Journal of Alzheimers Disease & Parkinsonism
Open Access

Tau proteins play a role in the stabilization of microtubules. These proteins are found in abundance in nerve cells, while they are considerably less numerous in oligodendrocytes and astrocytes. Tau proteins are most active in the distal regions of axons, where they maintain microtubules while also providing flexibility. The proteins interact along with tubulin, a globular protein, to stabilize microtubules and assist tubulin assembly in microtubules. Tau proteins achieve their control of microtubule stability through isoforms and phosphorylation. In individuals with Alzheimer's disease (AD), tau protein fibrils are commonly found in the brain. These fibrils interfere with the proper transmission between brain neurons, causing the illness. However, it's not quite obvious what these deposits signify or how they're generated.

Tau proteins are found in brain tissue in six distinct isoforms. Their binding domains allow them to be distinguished from one another. Their binding domains allow them to be distinguished from one another. In three of the tau protein isoforms, there are three binding domains, while in three other proteins, there are four. The binding domains are found in the carboxyl-terminal end in the protein. An alternative splicing gene called MAPT produces the tau protein isoforms (microtubule-associated protein tau). They were discovered in 1975 by Marc Kirschner's laboratory at Princeton University. In addition, they are all positively charged, thus they can attach to microtubules that have a negative charge.

Protein kinases, such as PKN, are involved in the phosphorylation of tau protein. Phosphorylation via activated PKN disturbs microtubule structure by phosphorylating tau. Helical and straight filaments can be caused by hyperphosphorylation of tau proteins (referred to as neurofibrillary tangles). They contribute to Alzheimer's disease pathogenesis. Alzheimer's pathology shares certain similarities with prion disorders, according to some elements of the pathogenesis. Research demonstrates that all six tau isoforms are commonly observed hyperphosphorylated in paired helical filaments when a brain affected by Alzheimer’s disease is examined. It also suggests that tau proteins may be produced through an exosome-based process in Alzheimer's disease. In certain other neurodegenerative disorders, abnormal aggregates enriched in tau isoforms have also been detected.

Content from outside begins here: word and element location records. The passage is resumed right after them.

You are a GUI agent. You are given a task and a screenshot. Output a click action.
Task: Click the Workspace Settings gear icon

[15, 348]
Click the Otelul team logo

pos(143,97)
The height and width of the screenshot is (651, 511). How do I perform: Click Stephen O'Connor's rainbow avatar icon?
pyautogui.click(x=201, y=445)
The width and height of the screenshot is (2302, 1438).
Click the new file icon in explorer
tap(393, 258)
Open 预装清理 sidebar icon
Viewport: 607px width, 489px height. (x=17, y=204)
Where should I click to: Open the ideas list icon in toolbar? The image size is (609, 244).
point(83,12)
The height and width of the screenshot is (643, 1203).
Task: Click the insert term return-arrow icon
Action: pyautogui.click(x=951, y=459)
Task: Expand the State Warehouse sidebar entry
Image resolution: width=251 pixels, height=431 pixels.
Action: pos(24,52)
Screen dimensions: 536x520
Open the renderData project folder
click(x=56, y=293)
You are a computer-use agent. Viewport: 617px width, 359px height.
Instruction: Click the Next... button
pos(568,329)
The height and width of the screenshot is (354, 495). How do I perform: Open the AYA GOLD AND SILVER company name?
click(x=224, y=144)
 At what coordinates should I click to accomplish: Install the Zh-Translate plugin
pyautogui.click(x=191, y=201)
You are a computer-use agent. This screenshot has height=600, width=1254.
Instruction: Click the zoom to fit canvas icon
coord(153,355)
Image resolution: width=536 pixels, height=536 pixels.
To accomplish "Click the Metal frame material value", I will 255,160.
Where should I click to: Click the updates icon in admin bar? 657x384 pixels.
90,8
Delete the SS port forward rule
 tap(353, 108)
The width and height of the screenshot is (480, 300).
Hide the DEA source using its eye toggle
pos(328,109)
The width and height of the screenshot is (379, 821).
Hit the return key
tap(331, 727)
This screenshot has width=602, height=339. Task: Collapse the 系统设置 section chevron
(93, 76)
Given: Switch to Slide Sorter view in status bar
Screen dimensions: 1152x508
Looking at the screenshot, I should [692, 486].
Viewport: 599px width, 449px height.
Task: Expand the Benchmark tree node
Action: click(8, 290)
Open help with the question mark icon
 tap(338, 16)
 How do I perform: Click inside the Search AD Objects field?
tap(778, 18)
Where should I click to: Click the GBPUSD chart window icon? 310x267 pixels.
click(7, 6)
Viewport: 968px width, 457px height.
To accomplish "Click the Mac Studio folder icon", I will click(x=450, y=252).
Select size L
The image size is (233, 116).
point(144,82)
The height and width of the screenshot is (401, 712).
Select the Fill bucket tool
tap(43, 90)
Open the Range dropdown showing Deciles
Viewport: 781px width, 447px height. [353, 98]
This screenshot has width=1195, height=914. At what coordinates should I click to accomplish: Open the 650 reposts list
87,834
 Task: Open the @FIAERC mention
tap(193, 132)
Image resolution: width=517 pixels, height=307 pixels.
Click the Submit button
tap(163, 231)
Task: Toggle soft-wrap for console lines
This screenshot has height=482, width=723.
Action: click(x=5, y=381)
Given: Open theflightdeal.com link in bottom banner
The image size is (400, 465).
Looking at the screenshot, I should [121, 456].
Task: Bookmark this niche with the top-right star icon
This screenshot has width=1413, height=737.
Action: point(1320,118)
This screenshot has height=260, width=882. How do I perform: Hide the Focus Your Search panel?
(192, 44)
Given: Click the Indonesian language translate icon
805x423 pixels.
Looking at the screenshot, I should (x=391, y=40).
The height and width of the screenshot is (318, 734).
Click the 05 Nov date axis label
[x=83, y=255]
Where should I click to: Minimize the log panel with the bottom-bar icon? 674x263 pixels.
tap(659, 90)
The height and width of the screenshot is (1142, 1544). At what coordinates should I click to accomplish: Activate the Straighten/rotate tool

Tau is unique among proteins in that it does not have a definite structure. It is described as "intrinsically disordered" and has the ability to take on a variety of forms. Its intrinsic disorder makes it very difficult to elucidate its structure using otherwise routine and extremely useful studies such as X-ray analysis of molecular structure, due to the great flexibility such an attribute bestows. New active tau proteins were identified to facilitate researchers in their investigation of tau aggregation, which is a distinctive feature of neurodegenerative disorders such as Alzheimer's. Tau aggregation can be induced by tau PFFs that attract monomers to form larger tau fibrils. In thioflavin T tests, active tau monomers combined with active tau PFFs resulted in an increase in fluorescence, indicative of tau fibrillization. While fulllength PFFs may be more effective at seeding fibrillization, a mixture of the two can be potentially toxic to neuronal cells. There are several ways to fibrillize tau. The most common way is to use Heparin scaffolding.